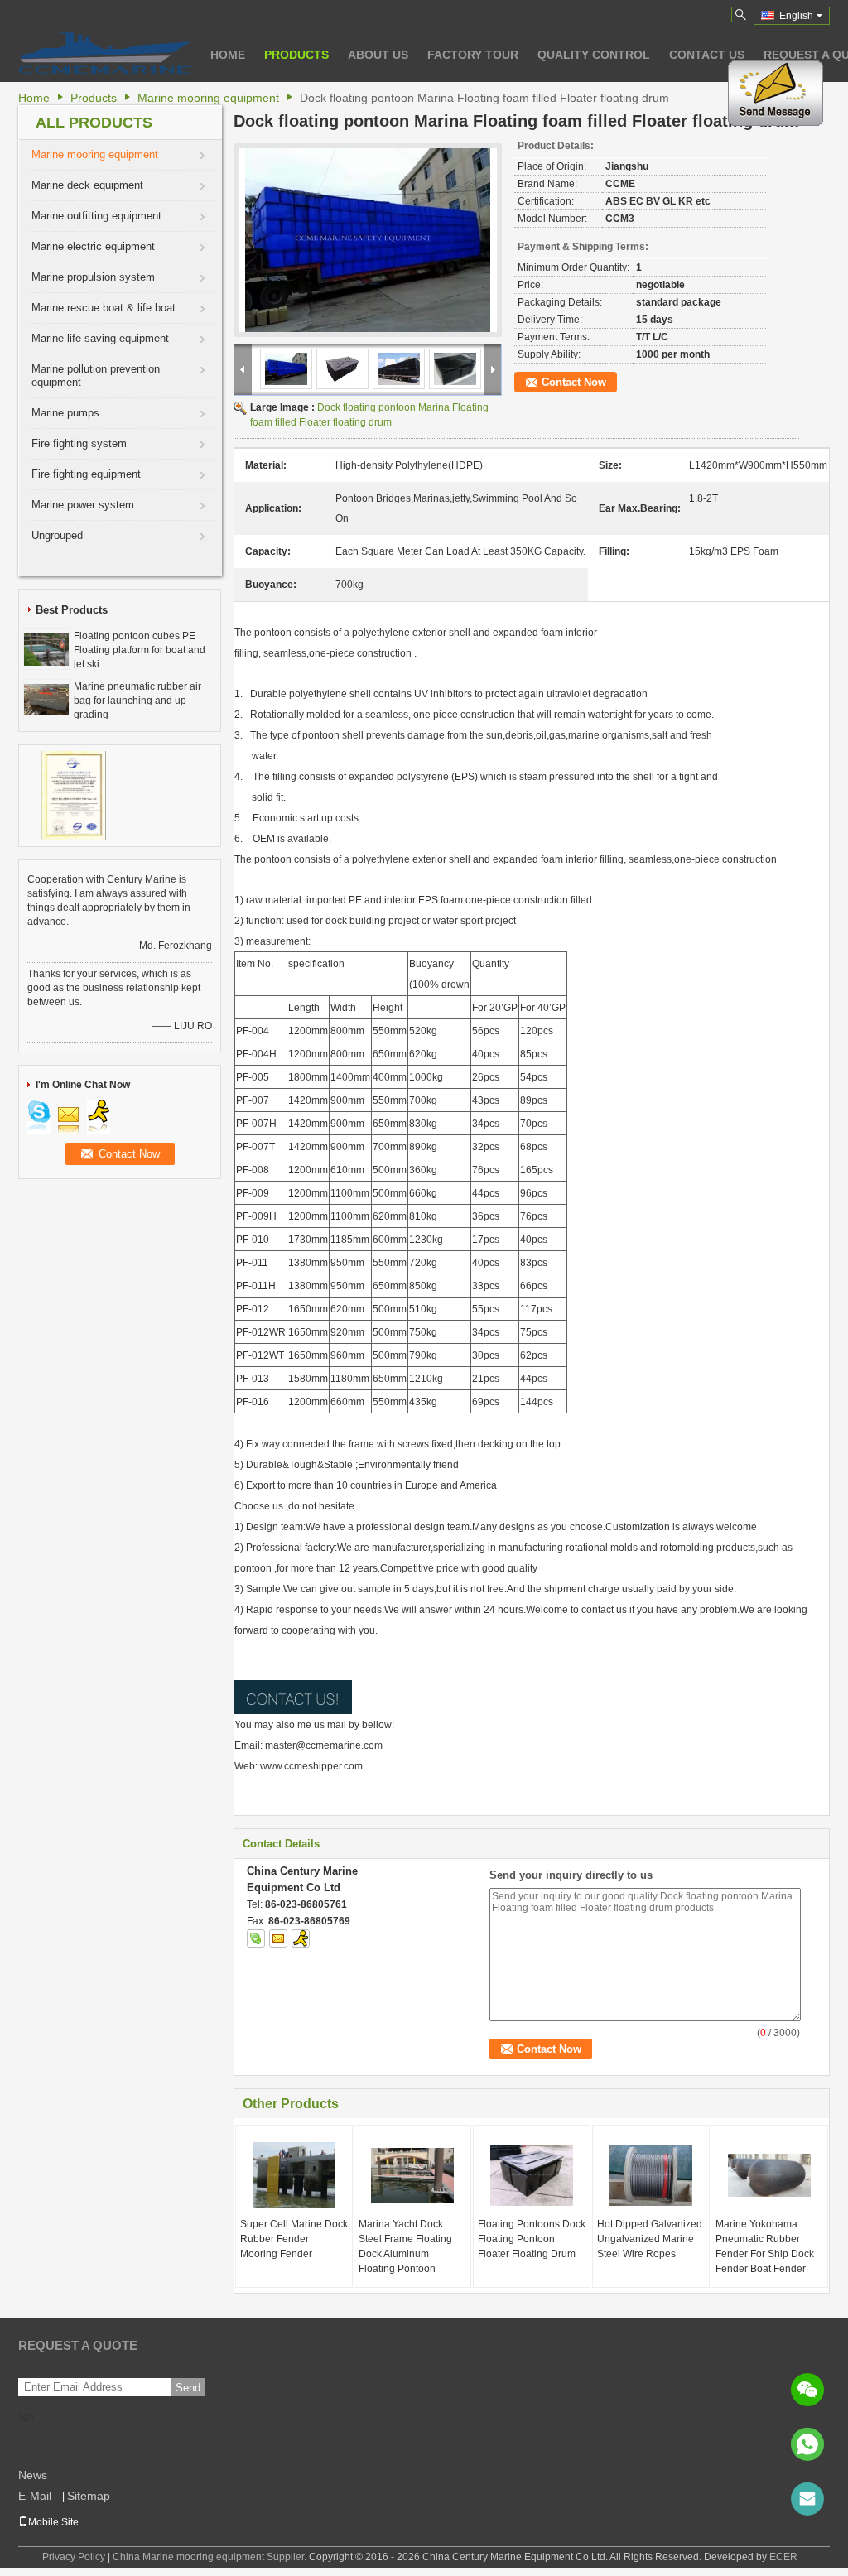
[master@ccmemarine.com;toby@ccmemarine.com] (807, 2499)
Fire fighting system (79, 443)
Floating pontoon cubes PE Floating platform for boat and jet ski (139, 650)
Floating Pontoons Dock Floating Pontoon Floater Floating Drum (531, 2239)
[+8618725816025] (807, 2444)
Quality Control (593, 54)
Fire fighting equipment (86, 474)
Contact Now (574, 382)
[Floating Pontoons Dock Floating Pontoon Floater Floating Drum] (532, 2175)
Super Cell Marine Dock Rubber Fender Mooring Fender (294, 2239)
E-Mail (34, 2495)
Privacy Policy (73, 2557)
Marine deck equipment (87, 185)
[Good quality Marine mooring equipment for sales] (73, 795)
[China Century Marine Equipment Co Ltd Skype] (256, 1938)
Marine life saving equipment (100, 338)
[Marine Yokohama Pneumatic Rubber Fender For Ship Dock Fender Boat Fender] (769, 2175)
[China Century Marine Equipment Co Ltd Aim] (301, 1938)
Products (296, 54)
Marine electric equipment (93, 246)
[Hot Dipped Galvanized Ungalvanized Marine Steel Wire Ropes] (651, 2175)
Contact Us (706, 54)
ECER (783, 2557)
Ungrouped (57, 535)
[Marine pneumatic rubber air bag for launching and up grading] (46, 699)
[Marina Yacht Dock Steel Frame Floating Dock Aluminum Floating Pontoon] (412, 2175)
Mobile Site (53, 2522)
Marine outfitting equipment (96, 215)
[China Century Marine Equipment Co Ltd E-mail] (278, 1938)
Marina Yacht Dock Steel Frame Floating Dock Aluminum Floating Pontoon (405, 2246)
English (796, 16)
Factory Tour (472, 54)
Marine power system (82, 504)
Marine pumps (65, 413)
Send (188, 2387)
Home (227, 54)
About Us (378, 54)
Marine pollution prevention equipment (95, 375)
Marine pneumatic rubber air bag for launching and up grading (137, 700)
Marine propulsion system (93, 277)
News (32, 2475)
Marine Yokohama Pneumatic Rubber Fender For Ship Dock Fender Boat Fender (765, 2246)
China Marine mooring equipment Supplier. (211, 2557)
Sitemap (88, 2495)
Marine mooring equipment (208, 97)
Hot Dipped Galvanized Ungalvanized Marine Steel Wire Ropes (649, 2239)
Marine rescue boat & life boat (103, 307)
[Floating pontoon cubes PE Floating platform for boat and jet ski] (46, 648)
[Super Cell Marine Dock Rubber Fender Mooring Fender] (294, 2175)
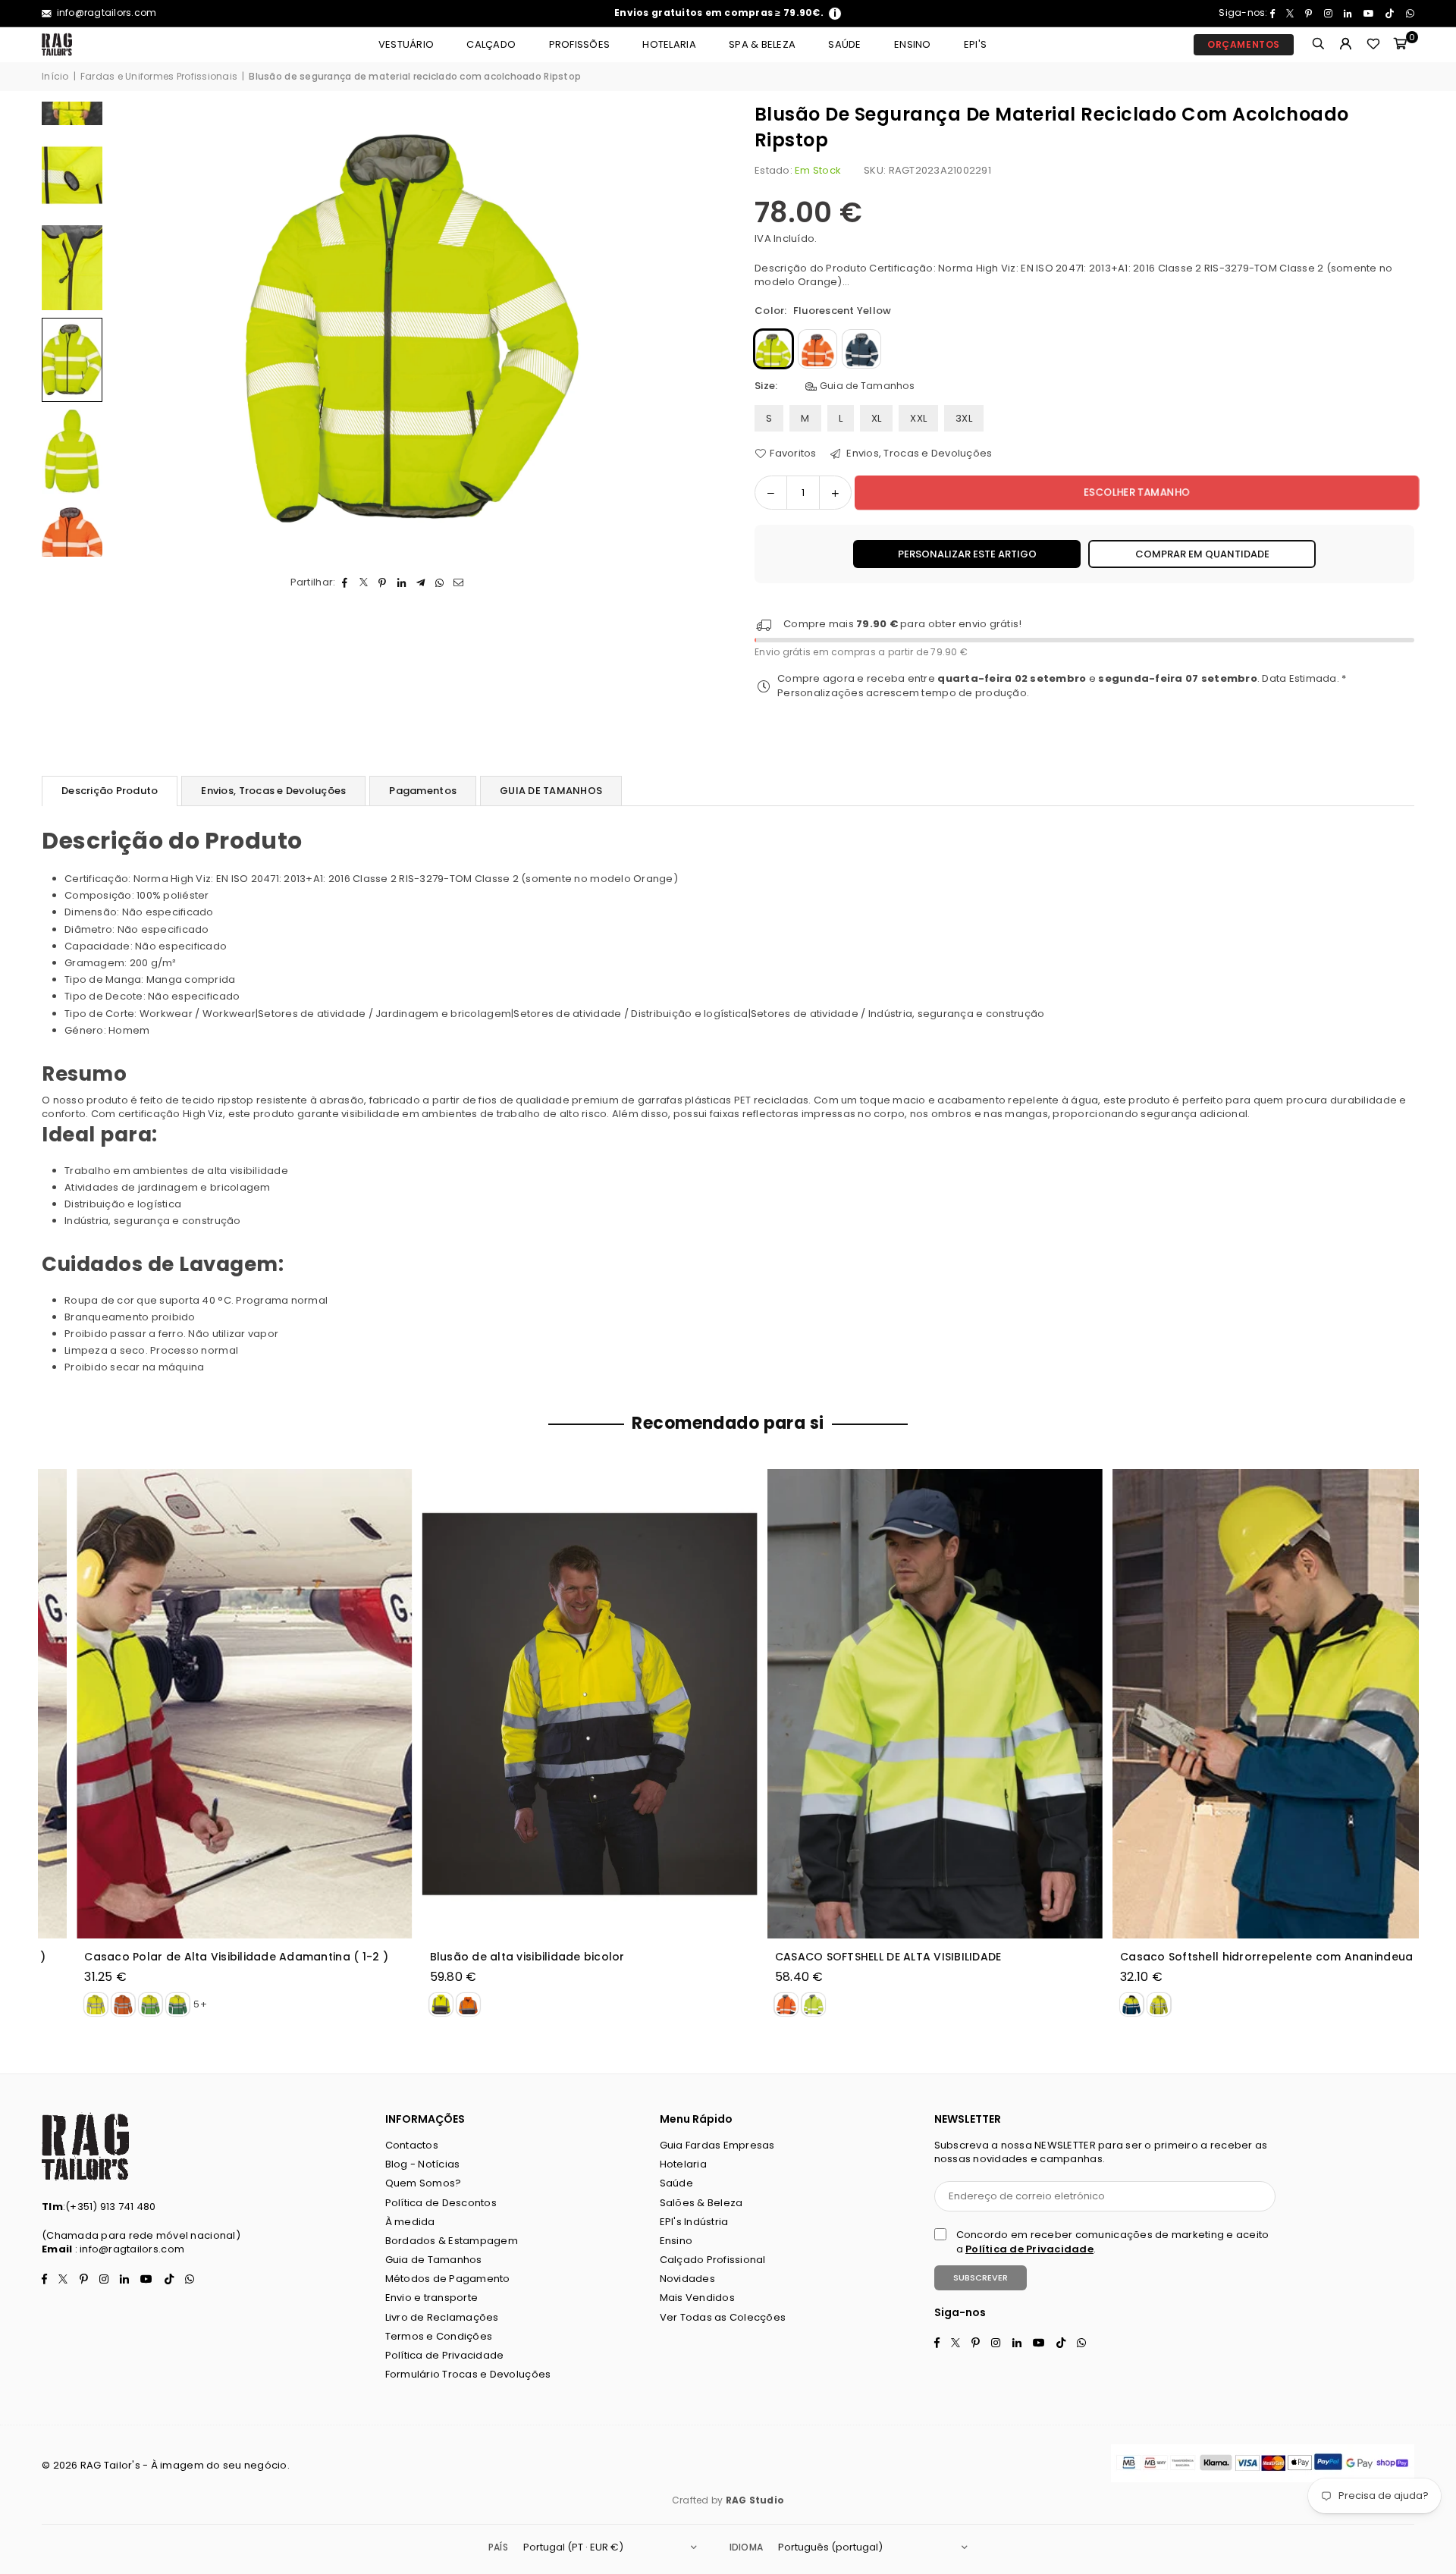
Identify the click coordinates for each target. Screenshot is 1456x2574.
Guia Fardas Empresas (717, 2145)
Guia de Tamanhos (866, 386)
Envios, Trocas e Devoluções (918, 453)
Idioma (746, 2547)
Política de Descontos (441, 2203)
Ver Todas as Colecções (723, 2317)
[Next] (695, 329)
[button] (1400, 44)
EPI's (975, 44)
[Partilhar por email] (458, 582)
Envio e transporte (432, 2297)
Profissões (579, 44)
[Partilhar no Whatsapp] (439, 582)
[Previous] (131, 329)
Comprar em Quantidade (1202, 554)
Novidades (687, 2278)
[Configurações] (1346, 44)
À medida (410, 2222)
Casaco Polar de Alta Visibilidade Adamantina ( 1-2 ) (202, 1957)
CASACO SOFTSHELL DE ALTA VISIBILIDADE (854, 1957)
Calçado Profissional (713, 2259)
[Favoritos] (1373, 44)
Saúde (844, 44)
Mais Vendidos (697, 2297)
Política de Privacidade (444, 2355)
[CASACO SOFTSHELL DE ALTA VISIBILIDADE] (900, 1703)
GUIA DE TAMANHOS (551, 790)
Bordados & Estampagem (451, 2240)
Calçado (491, 44)
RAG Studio (755, 2500)
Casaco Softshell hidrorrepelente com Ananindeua (1232, 1957)
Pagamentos (423, 790)
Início (55, 77)
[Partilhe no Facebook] (344, 582)
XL (876, 418)
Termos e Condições (439, 2336)
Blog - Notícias (422, 2164)
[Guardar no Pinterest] (382, 582)
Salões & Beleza (701, 2203)
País (498, 2547)
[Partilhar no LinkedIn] (401, 582)
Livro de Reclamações (442, 2317)
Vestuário (406, 44)
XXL (918, 418)
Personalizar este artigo (967, 554)
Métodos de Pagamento (447, 2278)
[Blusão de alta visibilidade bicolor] (555, 1703)
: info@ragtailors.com (128, 2249)
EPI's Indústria (694, 2222)
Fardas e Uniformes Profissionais (158, 77)
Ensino (912, 44)
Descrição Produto (109, 790)
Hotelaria (668, 44)
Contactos (411, 2145)
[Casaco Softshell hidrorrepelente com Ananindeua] (1246, 1703)
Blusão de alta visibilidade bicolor (492, 1957)
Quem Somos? (423, 2183)
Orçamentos (1243, 44)
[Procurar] (1318, 44)
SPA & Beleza (762, 44)
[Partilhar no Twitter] (363, 582)
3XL (964, 418)
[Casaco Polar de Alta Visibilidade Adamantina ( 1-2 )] (210, 1703)
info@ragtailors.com (105, 12)
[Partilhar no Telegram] (420, 582)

### Your instructions
Please count the lines above that contain the word "fighting", and reply with the number alone.

### Answer box
2